The phase 1 dose-escalation study enrolled 56 patients in cohorts at doses from 150 to 1,200 mg. Median time on study was 10.9 months (range, 0.3-23.7 months). Patients received a single dose of ABT-199 on week 1 (day 3 or 7), followed by continuous once-daily doses until disease progression or unacceptable toxicity. After tumor lysis syndrome (TLS) was observed in some patients, modifications were made to the dose escalation scheme.
Of the patients, 19 (37%) had del(17p) and 35 (52%) had fludarabine-refractory disease; 13 (43%) of 30 had beta-2 microglobulin levels greater than 3 mg/L and 21 of 28 (75%) had IgVH unmutated status. Median age of the patients was 67 years (range, 36- 86 years); 76% were male.
Preliminary efficacy data showed an overall response rate of 84% for the study population; 23% had a complete response (CR) and 61%, a partial response. Those with high-risk CLL showed similar efficacy, with a response rate of 82% in del(17p) and 89% in fludarabine-refractory disease. “No detectable minimal residual disease was observed in several patients, including those with high-risk disease, who achieved CR,” Dr. Seymour said. A total of 24 patients discontinued ABT-199, eight due to adverse events (AEs), 14 due to progressive disease, and two for other reasons (one had a pulmonary embolus requiring warfarin and one went to transplant in response).
The most common AEs were diarrhea (43%), nausea (40%), neutropenia (37%), fatigue (33%), upper respiratory tract infection (33%), and cough (22%). Grade 3/4 AEs occurring in three patients or more were neutropenia (36%), anemia (9%) thrombocytopenia (9%), TLS (9%), febrile neutropenia (7%), hyperglycemia (7%), and hypophosphatemia (4%).

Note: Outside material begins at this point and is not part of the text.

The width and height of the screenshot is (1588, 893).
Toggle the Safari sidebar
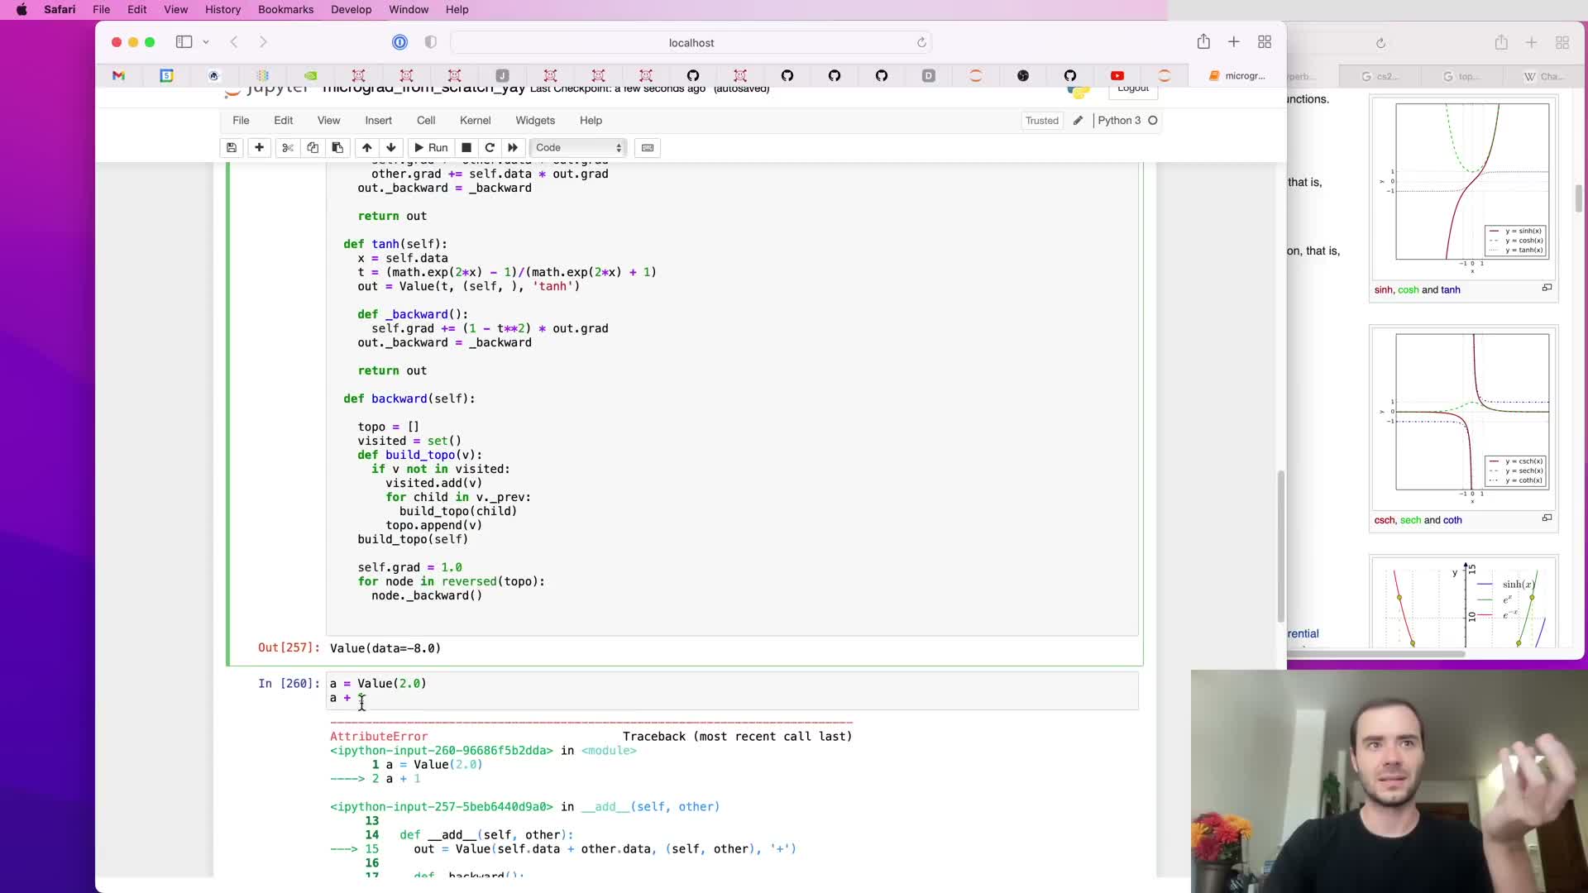184,42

Serious AEs possibly or probably related to ABT-199 included febrile neutropenia in three patients (5%) and TLS, also in three patients (5%). There was one sudden death in the setting of TLS.
Risk of TLS is being addressed using a titrated dosing scheme combined with aggressive prophylaxis, monitoring, and management, he said. As of the latest database analysis, no additional events, either clinical or laboratory, have been reported with the new dosing scheme.
Preliminary pharmacokinetics of ABT-199 show that after a single dose with a low-fat meal, Cmax and T1/2 values were approximately 6 and 17 hours, respectively, supporting daily dosing. ABT-199 exposures (Cmax and AUC) were approximately dose proportional between 150 mg and 800 mg dose levels at steady state.
Dr. Seymour said that ABT-199 monotherapy and combination trials in CLL have begun enrolling, including a phase 2 monotherapy study in patients with relapsed del(17p) as well as combination studies with either rituximab or obinutuzumab in those with relapsed CLL.